#### Extrait fourni

Ce but qui l'envoie en prolongations, la Barbade l'a en effet marqué de plein gré... contre son camp! Pourquoi cette parodie de football? Peut-être le soleil a-t-il trop tapé sous les tropiques cette année-là. Toujours est-il que pour cette cinquième édition de la Shell Caribbean Cup, les organisateurs ont fait dans l'ubuesque. Afin de prévenir des positions trop serrées au classement des poules qualificatives, ils ont prévu que chaque match s'achevant sur un score nul comporterait des prolongations avec but en or... et que celui-ci compterait double. A leur décharge, admettons qu'il n'est guère aisé de créer de nettes différences dans les poules de trois équipes qui ne se rencontrent qu'une seule fois.


Premier but contre son camp


Avant l'ultime et décisive rencontre entre la Barbade et la Grenade, le suspense est entier dans le groupe 1 des éliminatoires. Porto Rico a battu la Barbade 1-0 et la Grenade a disposé de Porto Rico par un but marqué en prolongations, soit une victoire par 2 à 0. Au classement, la Grenade fait la course en tête au bénéfice de la différence de buts. Un match nul ou une défaite par un but d'écart lui suffit pour passer ce round. Porto Rico, second après deux matchs, est définitivement éliminé. Quant à la Barbade, elle ferme la marche mais conserve un réel espoir de qualification. Il lui suffit de l'emporter par deux buts d'écart face à la Grenade.

Le match Barbade - Grenade commence idéalement pour les Bajan-Rockets. Après avoir ouvert le score durant le premier half, ils prennent le large en milieu de seconde mi-temps. A 2-0, ils ont leur billet pour la phase finale en poche. La Grenade pousse cependant pour obtenir une réduction du score qui la qualifierait.
A la 83ème minute de jeu, les Grenadiens jouent une longue touche côté gauche. La défense barbadienne manque l'interception de la balle. Un attaquant grenadien récupère le cuir dos au but et tente de servir un coéquipier qui arrive lancé dans la surface adverse. Un défenseur Bajan intercepte alors précipitamment et frappe en direction de sa propre cage. Légèrement avancé et surpris par la maladresse de son coéquipier, le gardien Horace Stoute n'esquisse aucun geste et voit le ballon rouler vers ses filets. La Barbade vient de marquer contre son camp. Mais ce n'est pas encore là qu'on rit. Car à 2-1, c'est maintenant la Grenade qui repasse en tête du classement.


On joue ou on triche ?

########

→ **Consignes de travail**:
**A.** Traduisez en anglais cette phrase de l'extrait sur la Shell Caribbean Cup : « Porto Rico, second après deux matchs, est définitivement éliminé. »
**B.** Dressez la liste de toutes les équipes nationales nommées dans l'extrait sur la Shell Caribbean Cup.
**C.** Écrivez la suite du récit du match Barbade-Grenade de la Shell Caribbean Cup, en partant de la fin de l'extrait.

#### Données fournies

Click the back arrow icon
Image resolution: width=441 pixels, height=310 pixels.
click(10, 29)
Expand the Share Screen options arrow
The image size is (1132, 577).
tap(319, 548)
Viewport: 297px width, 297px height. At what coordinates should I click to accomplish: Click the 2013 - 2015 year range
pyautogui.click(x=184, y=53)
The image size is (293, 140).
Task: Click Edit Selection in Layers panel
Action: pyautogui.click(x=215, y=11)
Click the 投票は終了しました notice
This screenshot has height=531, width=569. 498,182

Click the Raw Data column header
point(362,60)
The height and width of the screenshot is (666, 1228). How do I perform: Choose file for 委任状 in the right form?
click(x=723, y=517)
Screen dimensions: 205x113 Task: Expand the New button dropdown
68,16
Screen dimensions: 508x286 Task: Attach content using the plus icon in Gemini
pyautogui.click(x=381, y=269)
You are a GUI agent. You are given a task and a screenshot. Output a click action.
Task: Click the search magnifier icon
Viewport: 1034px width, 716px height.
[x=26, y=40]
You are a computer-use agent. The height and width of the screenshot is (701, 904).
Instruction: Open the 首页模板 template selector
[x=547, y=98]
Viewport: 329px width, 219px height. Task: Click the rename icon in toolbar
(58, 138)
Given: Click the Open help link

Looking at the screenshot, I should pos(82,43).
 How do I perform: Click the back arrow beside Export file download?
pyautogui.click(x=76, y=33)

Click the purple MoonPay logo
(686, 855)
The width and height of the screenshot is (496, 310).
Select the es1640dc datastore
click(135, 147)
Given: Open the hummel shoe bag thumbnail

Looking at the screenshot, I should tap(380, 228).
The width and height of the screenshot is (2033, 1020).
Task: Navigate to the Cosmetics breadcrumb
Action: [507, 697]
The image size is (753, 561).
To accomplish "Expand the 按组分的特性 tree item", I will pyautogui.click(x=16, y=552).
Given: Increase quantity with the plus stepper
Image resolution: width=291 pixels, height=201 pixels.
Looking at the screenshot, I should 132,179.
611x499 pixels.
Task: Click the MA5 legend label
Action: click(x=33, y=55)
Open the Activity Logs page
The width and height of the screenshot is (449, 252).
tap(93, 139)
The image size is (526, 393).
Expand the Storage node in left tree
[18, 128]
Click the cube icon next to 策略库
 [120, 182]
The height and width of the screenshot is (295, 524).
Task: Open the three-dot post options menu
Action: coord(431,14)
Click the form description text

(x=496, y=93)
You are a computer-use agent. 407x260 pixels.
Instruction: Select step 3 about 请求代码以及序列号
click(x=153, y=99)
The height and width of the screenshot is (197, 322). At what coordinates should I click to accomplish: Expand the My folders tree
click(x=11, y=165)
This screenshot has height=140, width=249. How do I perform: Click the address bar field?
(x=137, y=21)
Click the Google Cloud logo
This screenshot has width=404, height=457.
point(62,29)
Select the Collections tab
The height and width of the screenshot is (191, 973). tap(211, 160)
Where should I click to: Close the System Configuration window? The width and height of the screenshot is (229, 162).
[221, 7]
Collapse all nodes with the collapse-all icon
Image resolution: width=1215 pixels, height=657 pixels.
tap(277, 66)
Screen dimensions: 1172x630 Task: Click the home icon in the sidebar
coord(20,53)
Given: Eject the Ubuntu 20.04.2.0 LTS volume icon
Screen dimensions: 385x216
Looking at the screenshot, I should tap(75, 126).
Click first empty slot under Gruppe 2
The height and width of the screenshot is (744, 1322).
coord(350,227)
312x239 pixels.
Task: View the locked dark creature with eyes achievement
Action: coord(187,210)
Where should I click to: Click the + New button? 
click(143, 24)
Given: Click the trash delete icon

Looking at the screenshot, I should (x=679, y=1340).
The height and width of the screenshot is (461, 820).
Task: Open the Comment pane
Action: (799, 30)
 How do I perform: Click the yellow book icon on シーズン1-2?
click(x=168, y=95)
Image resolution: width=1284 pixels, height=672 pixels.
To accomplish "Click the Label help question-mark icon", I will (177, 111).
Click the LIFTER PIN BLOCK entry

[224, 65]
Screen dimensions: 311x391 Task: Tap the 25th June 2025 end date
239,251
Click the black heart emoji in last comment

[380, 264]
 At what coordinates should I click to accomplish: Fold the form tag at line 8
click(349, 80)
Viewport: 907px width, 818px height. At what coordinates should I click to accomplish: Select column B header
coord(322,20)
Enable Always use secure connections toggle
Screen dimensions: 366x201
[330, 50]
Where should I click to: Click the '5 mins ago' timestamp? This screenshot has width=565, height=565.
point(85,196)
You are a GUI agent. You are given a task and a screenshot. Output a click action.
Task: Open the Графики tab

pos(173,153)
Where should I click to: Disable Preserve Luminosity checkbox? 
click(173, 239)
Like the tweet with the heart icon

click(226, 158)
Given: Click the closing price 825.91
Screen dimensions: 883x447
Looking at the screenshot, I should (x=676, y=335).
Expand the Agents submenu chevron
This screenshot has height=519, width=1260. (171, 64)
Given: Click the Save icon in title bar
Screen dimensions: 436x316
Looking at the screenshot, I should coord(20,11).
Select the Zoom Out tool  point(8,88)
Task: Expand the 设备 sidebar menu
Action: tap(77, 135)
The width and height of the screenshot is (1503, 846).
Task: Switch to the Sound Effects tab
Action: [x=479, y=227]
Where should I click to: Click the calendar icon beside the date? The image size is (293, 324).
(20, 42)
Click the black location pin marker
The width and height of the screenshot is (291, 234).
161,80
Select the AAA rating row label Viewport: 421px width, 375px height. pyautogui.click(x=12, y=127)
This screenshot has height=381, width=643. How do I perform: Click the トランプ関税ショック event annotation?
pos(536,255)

########

→ **Réponses par consigne**:
**A.** Puerto Rico, second after two matches, is eliminated for good.

**B.** la Barbade, la Grenade, Porto Rico

**C.**
Après avoir remis en jeu, la Barbade repart à l'attaque du camp grenadien. Il reste sept minutes à jouer et les Bajan Rockets doivent maintenant marquer un troisième but et reprendre deux buts d'avance pour se qualifier. C'est pour eux la seule solution. Du moins le croient-ils durant quatre minutes. Puis, à la 87ème, alors que le cadenas grenadien est solidement verrouillé, une lumière s'allume dans les esprits. Un rappel du règlement s'impose à cet instant : en cas de match nul, il est prévu de jouer des prolongations avec but en or valant double. Question : quand il reste trois minutes de jeu, vaut-il mieux tenter de marquer un but dans le camp adverse ou profiter d'un règlement vaseux pour se donner le temps des prolongations ?

La réponse va venir lentement. D'abord, par des passes successives vers l'arrière qui ne font pas réagir la Grenade, bien calée en défense. Alors les Barbadiens reculent encore et se retrouvent bientôt en possession du ballon dans leurs propres six-mètres. Le défenseur Sealy et le gardien Horace Stoute s'échangent maintenant longuement le ballon, agissant comme s'ils menaient au score... ou comme s'ils hésitaient encore à profiter de l'absurdité du règlement et à fouler de leurs crampons les règles les plus élémentaires du fair-play. Soudain le doute est levé. Sealy, en possession de la sphère à trois mètres de la ligne de but, arme son tir et expédie le ballon à bout portant dans sa propre cage. A cet instant, c'est sûr, Stoute, barbier dans le civil, ne rase plus gratis.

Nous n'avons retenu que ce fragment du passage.